## Required action
Please copy, word for word, the line holding "This screenshot has height=1422, width=800." and each line that follows it through the end of the entries, omitting any pictures.

*** Data section ***

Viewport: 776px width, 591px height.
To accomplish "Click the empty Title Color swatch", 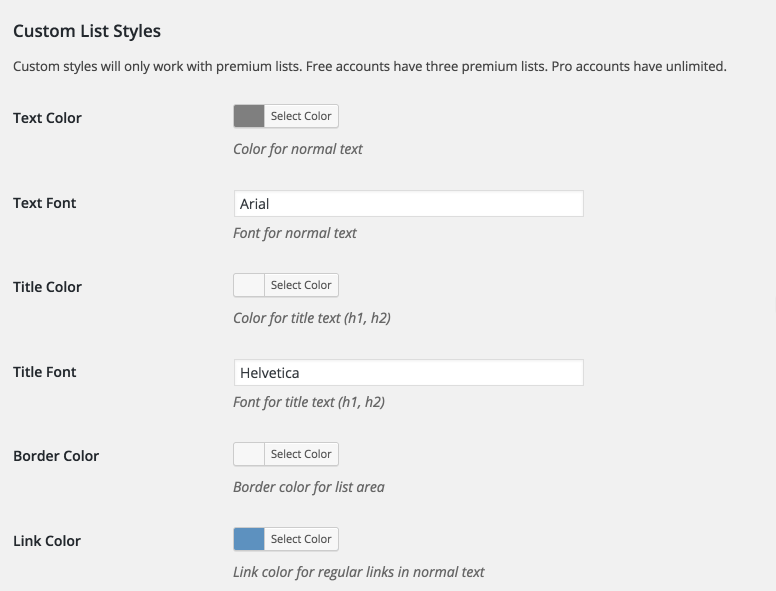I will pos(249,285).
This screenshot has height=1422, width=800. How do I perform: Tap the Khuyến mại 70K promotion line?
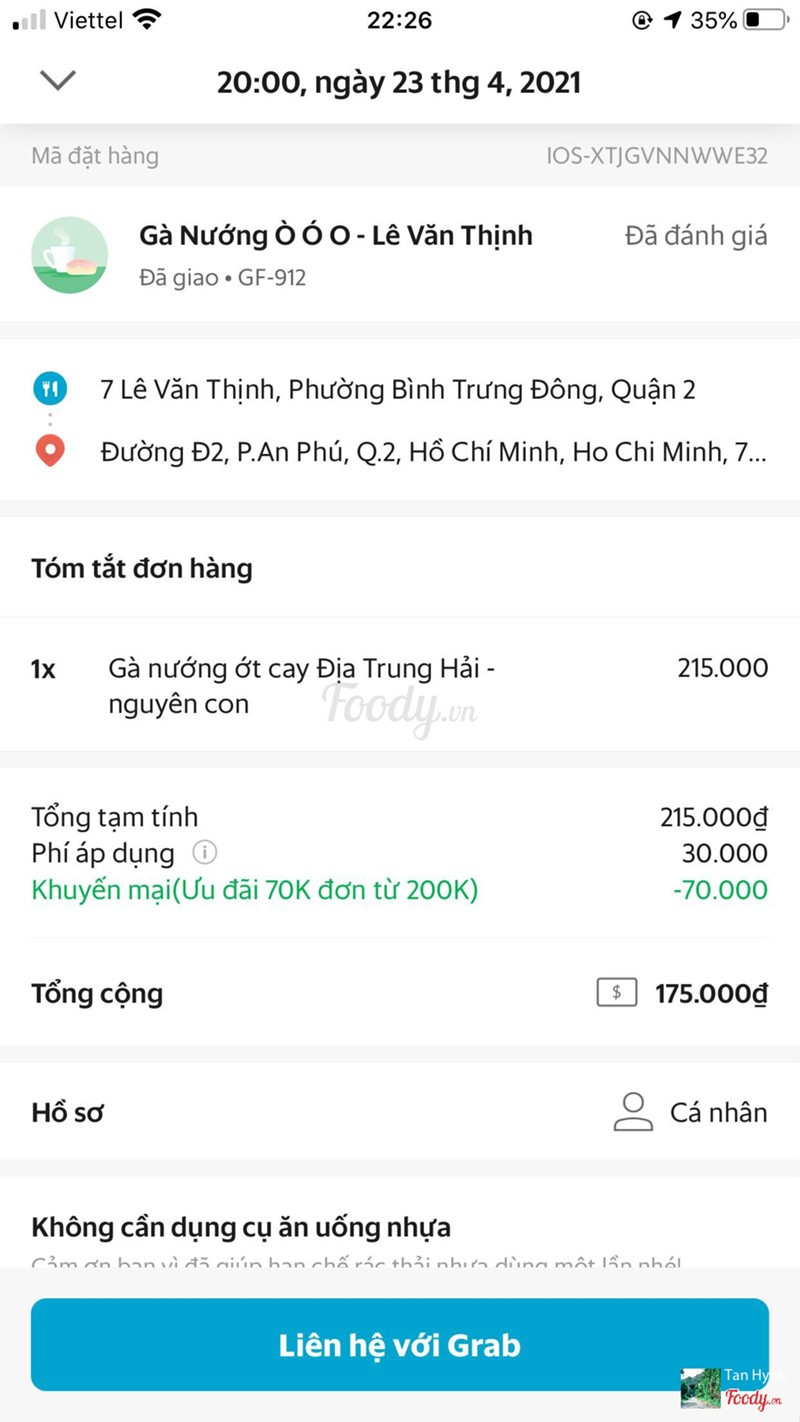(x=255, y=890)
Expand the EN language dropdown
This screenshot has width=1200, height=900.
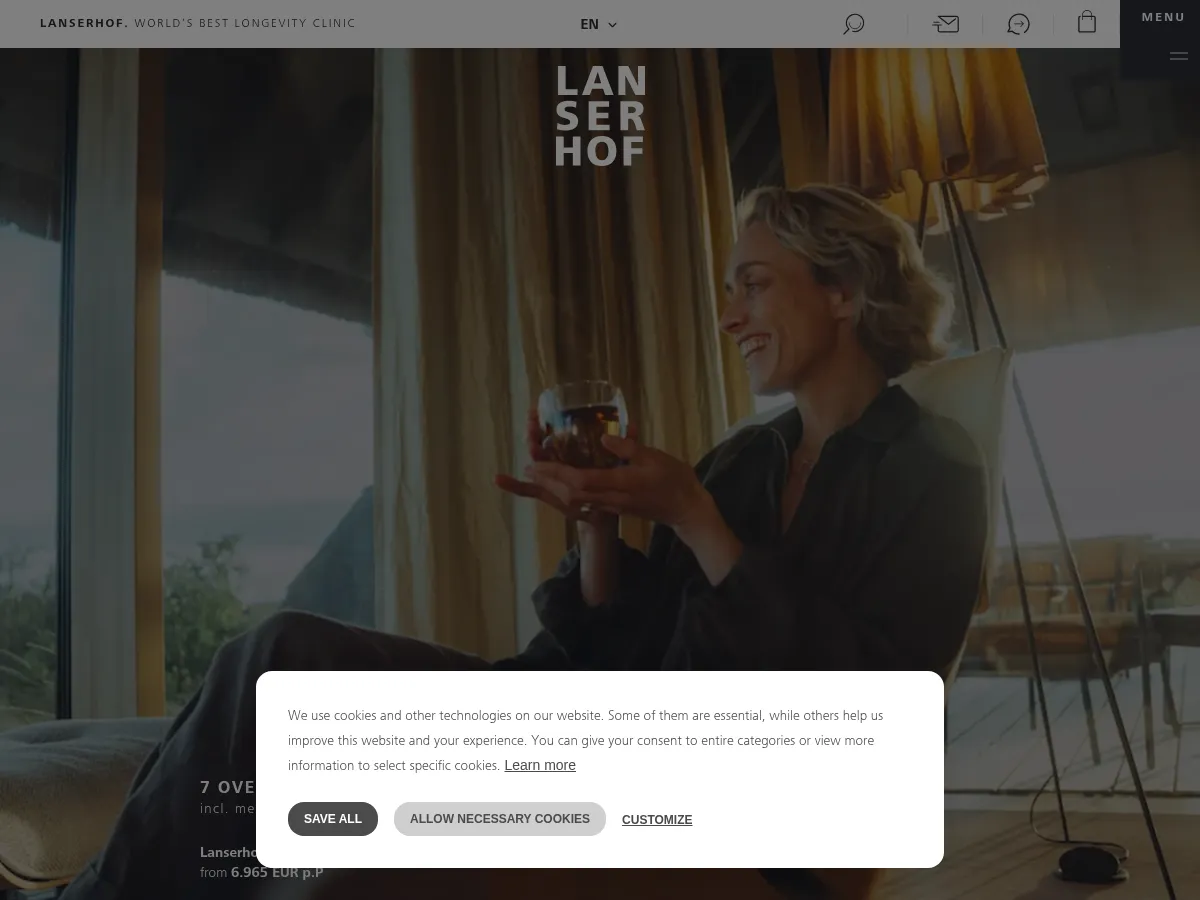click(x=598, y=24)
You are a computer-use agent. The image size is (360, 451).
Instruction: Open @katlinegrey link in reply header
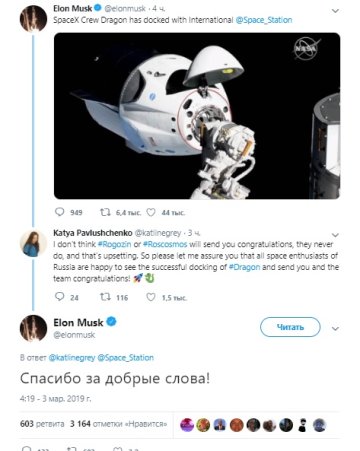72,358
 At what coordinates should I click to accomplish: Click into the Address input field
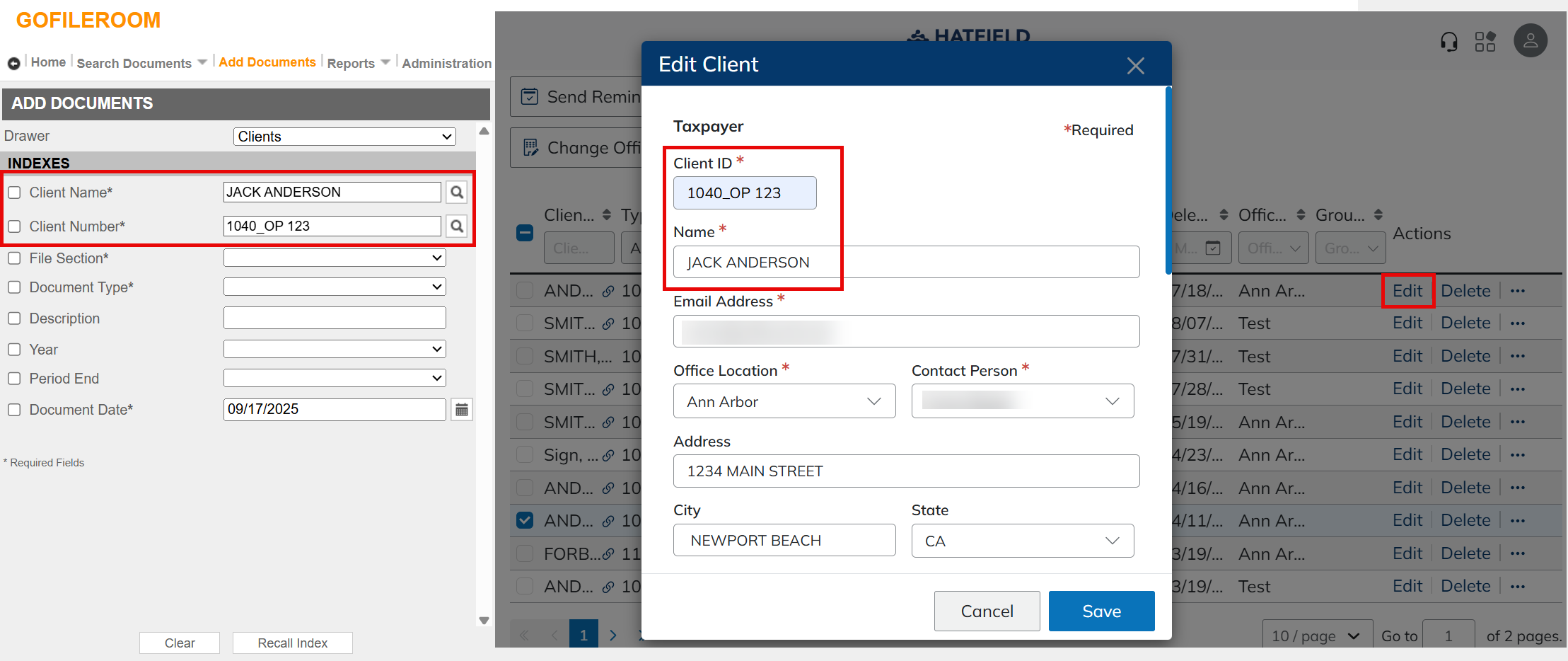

*** End of Data section ***

## Output below
This screenshot has height=1422, width=800. How do I perform: Tap the Khuyến mại 70K promotion line?
(x=255, y=890)
Expand the EN language dropdown
This screenshot has width=1200, height=900.
click(x=598, y=24)
You are a computer-use agent. The image size is (360, 451).
Instruction: Open @katlinegrey link in reply header
72,358
 At what coordinates should I click to accomplish: Click into the Address input field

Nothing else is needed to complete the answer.